- [Supplied records]
□ □ □
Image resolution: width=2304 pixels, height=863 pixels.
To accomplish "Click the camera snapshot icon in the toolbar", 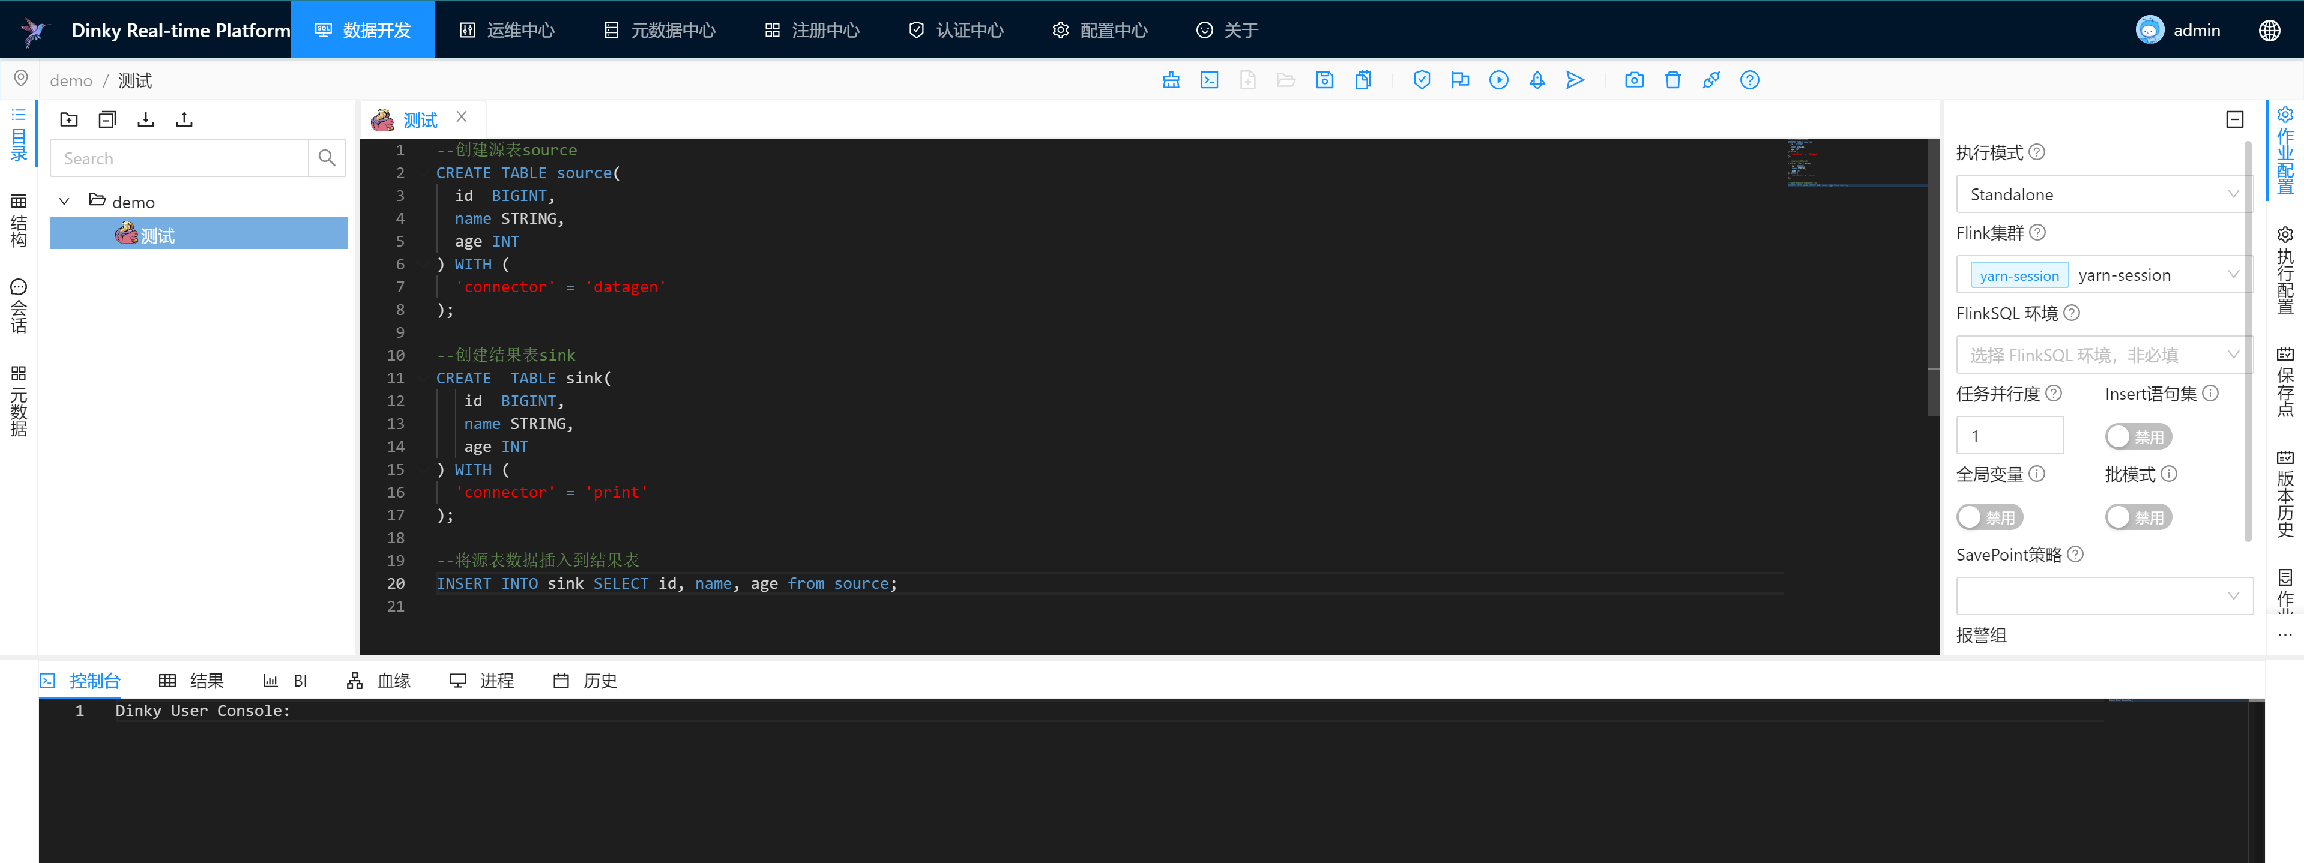I will (x=1634, y=80).
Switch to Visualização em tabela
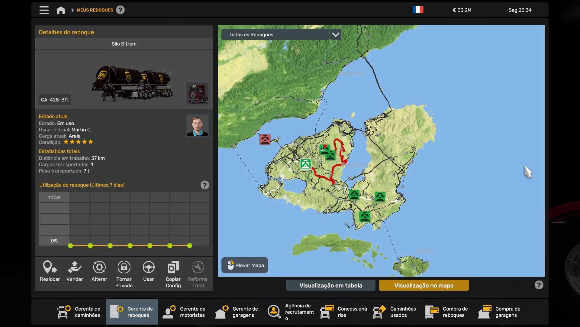Screen dimensions: 580x327 click(330, 285)

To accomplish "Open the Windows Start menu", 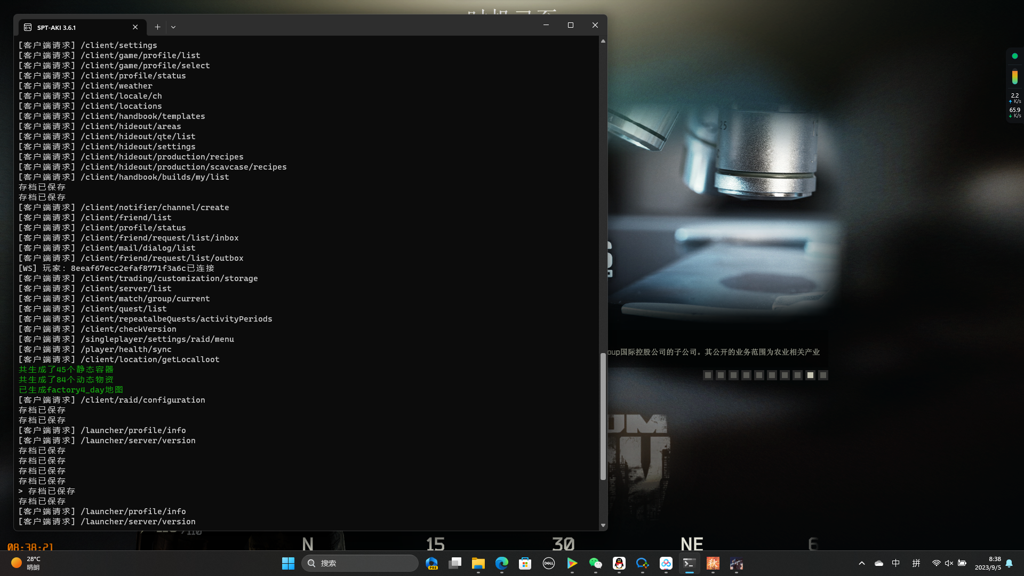I will tap(288, 563).
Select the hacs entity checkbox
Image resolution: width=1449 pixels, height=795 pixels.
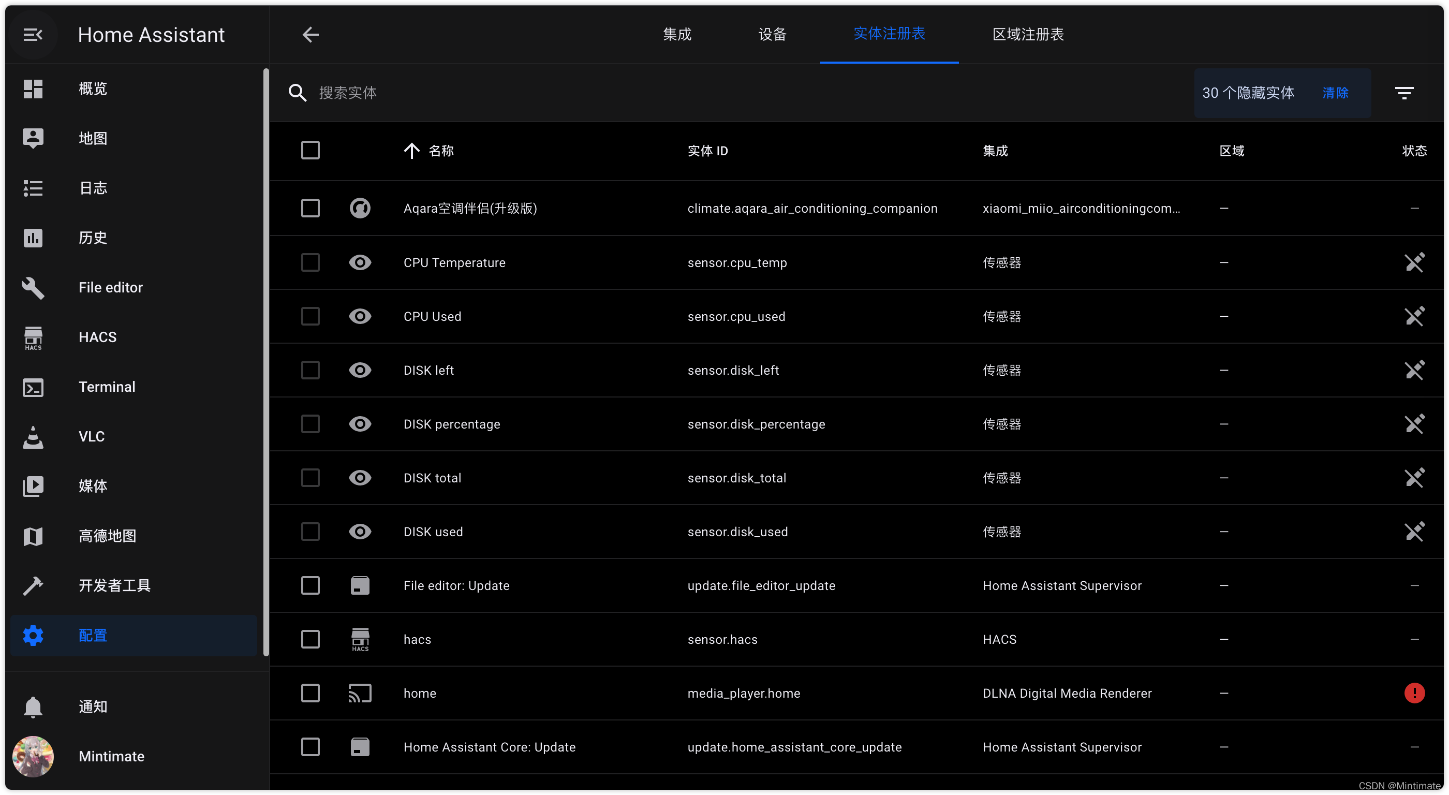[311, 639]

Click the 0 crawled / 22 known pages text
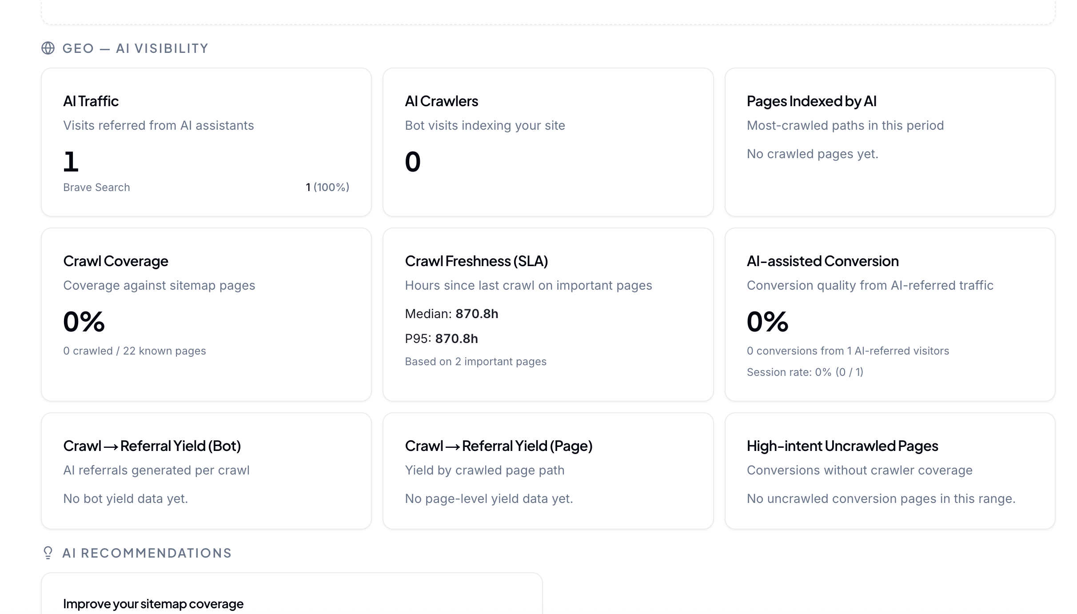(x=135, y=351)

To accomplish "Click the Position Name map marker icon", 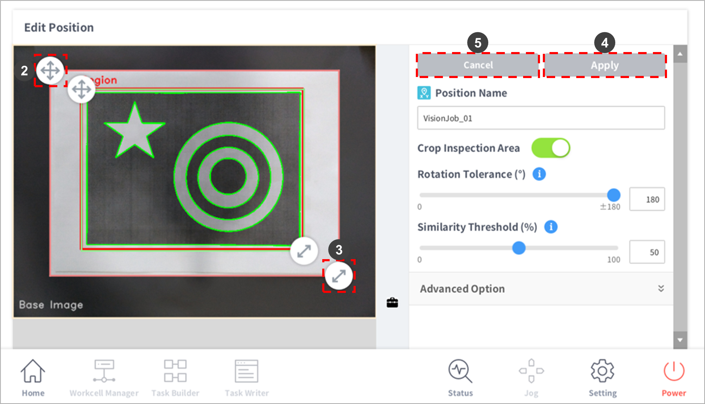I will click(x=424, y=93).
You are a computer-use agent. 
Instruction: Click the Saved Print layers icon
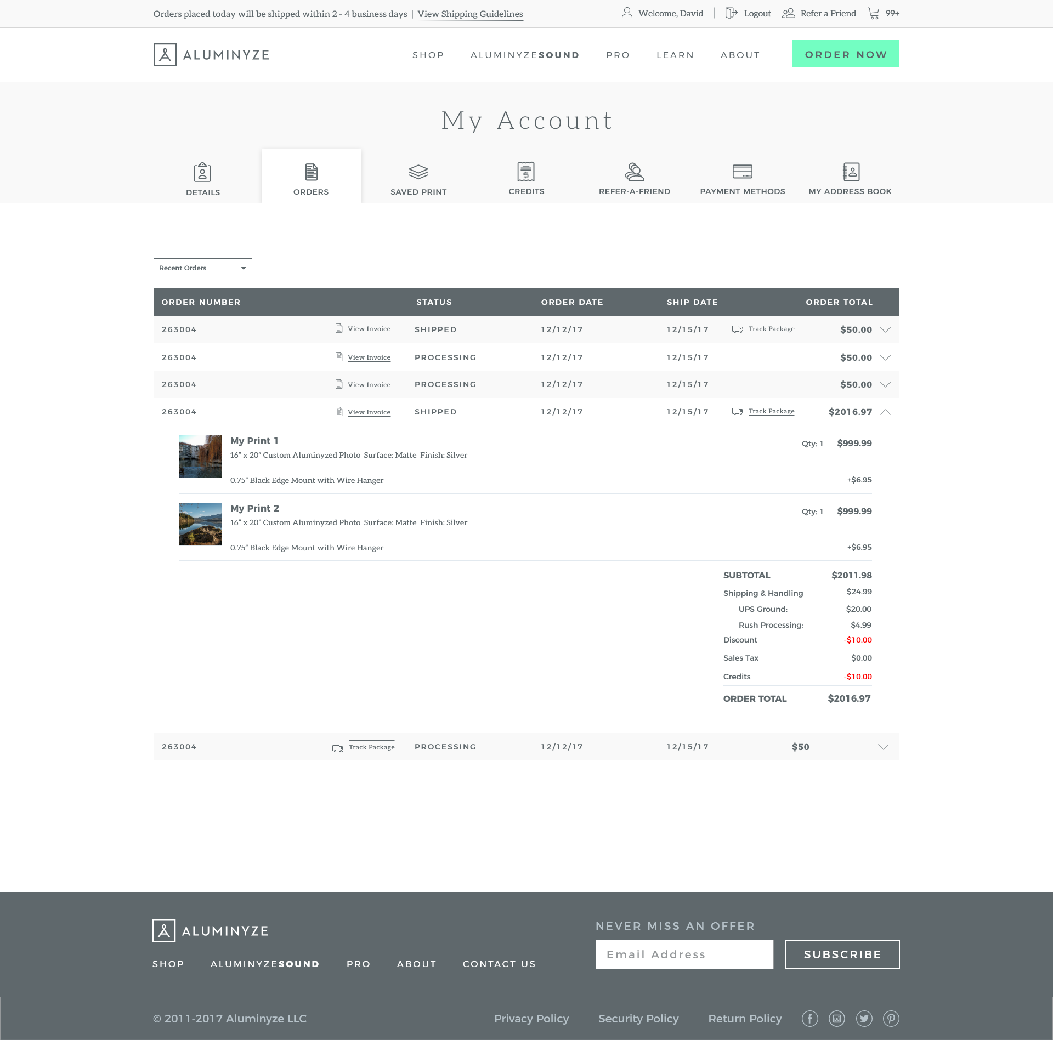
□ □ □
- [What is needed] Write out exactly, with no pictures, each line from the one containing "You are a computer-use agent." through the last line of the listing above, both included.

- [Answer]
You are a computer-use agent. 
Instruction: Click the Saved Print layers icon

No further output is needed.